A new kind of test for Alzheimer’s disease is available in the United States after receiving approval earlier this month.
The U.S. Food and Drug Administration permitted marketing of an in vitro test for Alzheimer’s meant to detect protein rations that can determine the presence of amyloid plaque in the brain, a hallmark of Alzheimer’s. The new test could function as an alternative to costly PET scans.
The IV test, formally called the Lumipulse G β-Amyloid Ratio (1-42/1-40) test, is the first of its kind for Alzheimer’s. Made and marketed by Japanese IV technology specialist Fujirebio, it can be conducted on pre-existing Fujirebio equipment. It’s intended to be used on patients 55 and older to determine if cognitive impairment in an individual could be related to Alzheimer’s.
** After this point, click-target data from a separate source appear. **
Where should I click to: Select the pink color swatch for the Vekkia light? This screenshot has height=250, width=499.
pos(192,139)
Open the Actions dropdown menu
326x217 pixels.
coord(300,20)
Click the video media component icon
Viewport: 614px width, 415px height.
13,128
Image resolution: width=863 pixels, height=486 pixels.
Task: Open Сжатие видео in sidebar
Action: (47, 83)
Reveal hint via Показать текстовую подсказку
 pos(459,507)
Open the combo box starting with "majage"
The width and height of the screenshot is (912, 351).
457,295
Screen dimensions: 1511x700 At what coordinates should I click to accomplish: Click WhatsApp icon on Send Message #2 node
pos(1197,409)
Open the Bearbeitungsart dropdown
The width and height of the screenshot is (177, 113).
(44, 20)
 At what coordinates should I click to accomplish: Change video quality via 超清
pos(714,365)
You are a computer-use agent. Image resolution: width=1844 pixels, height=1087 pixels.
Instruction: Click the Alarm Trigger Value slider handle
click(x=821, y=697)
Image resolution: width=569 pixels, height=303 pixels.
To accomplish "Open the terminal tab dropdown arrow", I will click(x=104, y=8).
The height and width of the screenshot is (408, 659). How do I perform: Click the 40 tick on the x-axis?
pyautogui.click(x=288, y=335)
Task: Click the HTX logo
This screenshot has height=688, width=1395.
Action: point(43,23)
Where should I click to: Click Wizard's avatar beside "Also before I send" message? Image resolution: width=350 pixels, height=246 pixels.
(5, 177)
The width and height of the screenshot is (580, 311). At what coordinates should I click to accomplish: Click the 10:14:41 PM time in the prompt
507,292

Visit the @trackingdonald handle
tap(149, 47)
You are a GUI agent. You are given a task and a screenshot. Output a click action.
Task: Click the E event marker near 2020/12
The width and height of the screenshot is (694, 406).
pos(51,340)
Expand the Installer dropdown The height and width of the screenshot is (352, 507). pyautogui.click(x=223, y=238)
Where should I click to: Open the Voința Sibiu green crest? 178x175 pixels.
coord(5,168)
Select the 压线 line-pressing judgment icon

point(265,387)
Jeff Shuren, MD, director of the Center for Devices and Radiological Health at the FDA, said in a press release that the new test can be a faster alternative to PET scans to help diagnose Alzheimer’s without radiation.
“The availability of an in vitro diagnostic test that can potentially eliminate the need for time-consuming and expensive PET scans is great news for individuals and families concerned with the possibility of an Alzheimer’s disease diagnosis,” he said. “With the Lumipulse test, there is a new option that can typically be completed the same day and can give doctors the same information regarding brain amyloid status, without the radiation risk, to help determine if a patient’s cognitive impairment is due to Alzheimer’s disease.”
…there is a new option that can typically be completed the same day…without the radiation risk, to help determine if a patient’s cognitive impairment is due to Alzheimer’s disease.
The new test works, as the name suggests, by comparing the levels of two proteins – beta-amyloid 1-42 and beta-amyloid 1-40 – to determine the likelihood of beta-amyloid plaque in the brain. In clinical trials, 97% of positive tests with the IV method were also positive with PET scans, and 84% of negative tests also showed up negative with the PET scan.
The FDA does warn that the main risk associated with the test is a false negative or false positive result. Both the FDA and the manufacturer maintain that other factors must be considered when diagnosing Alzheimer’s, and that the test result alone is not enough to diagnose Alzheimer’s.
“The Lumipulse G β-Amyloid Ratio (1-42/1-40) test is not intended as a screening or standalone assay to diagnose AD,” reads Fujirebio’s statement on the approval. “Results must be interpreted in conjunction with other patient clinical information. The assay is analyzed on Fujirebio’s fully automated LUMIPULSE G1200 instrument system, which is available to clinical laboratories nationwide.”